■ TASK DIRECTIONS:
Search the lines of the records for the word "click", and copy every line that has it.
(INPUT DATA begins)
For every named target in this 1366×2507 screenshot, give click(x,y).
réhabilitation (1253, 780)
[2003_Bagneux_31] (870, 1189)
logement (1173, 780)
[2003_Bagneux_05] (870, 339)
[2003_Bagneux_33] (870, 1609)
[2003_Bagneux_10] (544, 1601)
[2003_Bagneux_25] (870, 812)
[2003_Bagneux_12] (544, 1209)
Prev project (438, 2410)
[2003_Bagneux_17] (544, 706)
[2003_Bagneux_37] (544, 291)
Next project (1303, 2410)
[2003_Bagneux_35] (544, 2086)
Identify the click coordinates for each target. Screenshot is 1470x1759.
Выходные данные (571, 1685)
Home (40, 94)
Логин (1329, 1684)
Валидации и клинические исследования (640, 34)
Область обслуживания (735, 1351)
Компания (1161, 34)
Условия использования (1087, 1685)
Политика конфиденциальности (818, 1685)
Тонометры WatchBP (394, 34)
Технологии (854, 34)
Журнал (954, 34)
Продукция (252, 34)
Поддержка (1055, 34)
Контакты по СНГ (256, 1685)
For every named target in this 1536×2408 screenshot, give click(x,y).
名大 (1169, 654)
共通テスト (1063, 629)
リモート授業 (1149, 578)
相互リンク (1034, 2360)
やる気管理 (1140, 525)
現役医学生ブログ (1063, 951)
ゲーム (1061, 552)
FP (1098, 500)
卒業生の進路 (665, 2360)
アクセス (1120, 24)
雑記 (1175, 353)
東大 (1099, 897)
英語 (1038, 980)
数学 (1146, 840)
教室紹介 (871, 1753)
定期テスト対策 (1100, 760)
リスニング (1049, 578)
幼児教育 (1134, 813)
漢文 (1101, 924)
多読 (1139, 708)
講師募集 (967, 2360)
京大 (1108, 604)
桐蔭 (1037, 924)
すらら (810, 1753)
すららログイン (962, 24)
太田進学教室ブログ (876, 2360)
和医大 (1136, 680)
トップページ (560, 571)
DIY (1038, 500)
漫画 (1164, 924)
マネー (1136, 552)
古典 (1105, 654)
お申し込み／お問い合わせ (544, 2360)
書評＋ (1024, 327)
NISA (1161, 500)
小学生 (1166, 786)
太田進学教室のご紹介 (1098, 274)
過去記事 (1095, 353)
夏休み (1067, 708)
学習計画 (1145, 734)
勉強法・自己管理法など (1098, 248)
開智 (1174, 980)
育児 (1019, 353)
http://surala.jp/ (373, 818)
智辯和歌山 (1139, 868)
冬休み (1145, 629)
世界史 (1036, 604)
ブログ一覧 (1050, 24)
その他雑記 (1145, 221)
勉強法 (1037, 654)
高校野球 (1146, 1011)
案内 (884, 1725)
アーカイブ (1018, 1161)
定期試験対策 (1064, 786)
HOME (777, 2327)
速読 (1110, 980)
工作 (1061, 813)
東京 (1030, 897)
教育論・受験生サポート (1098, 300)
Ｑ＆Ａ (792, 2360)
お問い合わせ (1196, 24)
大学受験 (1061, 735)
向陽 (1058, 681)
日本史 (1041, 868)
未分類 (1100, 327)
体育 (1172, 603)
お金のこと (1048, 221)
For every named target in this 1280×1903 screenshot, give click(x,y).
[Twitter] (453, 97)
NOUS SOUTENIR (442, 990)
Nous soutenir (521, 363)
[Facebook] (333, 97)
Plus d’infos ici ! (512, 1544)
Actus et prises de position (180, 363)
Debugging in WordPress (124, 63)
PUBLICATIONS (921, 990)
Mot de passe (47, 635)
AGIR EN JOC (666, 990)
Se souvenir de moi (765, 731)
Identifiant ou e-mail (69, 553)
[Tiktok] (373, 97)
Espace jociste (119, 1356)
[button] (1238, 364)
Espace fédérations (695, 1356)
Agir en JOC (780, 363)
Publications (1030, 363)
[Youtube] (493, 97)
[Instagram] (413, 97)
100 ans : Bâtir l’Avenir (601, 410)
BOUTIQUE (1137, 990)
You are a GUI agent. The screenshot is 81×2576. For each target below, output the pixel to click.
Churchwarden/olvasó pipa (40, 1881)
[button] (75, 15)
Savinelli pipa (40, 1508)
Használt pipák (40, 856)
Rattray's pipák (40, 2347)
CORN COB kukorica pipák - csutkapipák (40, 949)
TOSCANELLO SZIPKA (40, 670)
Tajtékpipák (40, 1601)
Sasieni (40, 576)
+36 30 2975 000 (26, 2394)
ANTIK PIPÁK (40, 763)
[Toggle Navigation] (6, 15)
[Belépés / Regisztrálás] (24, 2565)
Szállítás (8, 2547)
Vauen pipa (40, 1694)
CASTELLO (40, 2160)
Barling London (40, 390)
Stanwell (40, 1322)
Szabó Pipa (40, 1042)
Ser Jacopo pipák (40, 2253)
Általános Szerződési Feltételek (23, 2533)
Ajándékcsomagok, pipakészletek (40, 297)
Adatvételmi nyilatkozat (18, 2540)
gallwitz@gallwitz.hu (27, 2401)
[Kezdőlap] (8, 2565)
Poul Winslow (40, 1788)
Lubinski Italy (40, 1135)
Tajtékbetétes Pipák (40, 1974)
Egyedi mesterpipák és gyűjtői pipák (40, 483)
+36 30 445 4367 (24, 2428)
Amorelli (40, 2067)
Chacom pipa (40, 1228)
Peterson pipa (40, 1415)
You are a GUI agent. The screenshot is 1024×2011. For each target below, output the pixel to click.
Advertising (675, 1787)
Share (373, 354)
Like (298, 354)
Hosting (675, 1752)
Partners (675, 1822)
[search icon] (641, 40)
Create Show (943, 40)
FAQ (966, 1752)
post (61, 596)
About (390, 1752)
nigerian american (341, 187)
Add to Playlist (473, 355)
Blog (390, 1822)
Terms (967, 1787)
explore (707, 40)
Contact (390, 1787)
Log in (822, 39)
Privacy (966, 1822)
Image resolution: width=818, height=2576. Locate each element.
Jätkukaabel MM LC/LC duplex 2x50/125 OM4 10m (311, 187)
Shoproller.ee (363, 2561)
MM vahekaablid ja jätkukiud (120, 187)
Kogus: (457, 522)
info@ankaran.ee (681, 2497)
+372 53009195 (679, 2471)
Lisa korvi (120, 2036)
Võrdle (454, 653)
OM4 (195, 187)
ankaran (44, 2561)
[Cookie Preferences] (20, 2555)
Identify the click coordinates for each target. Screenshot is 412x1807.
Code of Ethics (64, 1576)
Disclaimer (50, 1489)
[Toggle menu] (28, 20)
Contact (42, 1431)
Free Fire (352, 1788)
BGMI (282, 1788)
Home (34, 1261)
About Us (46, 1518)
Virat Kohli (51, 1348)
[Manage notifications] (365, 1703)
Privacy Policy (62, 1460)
(INPUT DATA ends)
■ RESPONSE:
For every named target in this 1366×2507 screenshot, give click(x,y).
Identify the click coordinates for each target. Screenshot is 1470x1759.
For every named target in this 1536×2408 screenshot, give click(x,y).
For every named target in this 1280×1903 screenshot, give click(x,y).
You are a GUI agent. The screenshot is 81×2576. For each target below, output the pixel to click.
You are a GUI agent. The screenshot is 1024×2011. For each target below, output the pixel to click.
Identify the click coordinates for each target. Screenshot is 412x1807.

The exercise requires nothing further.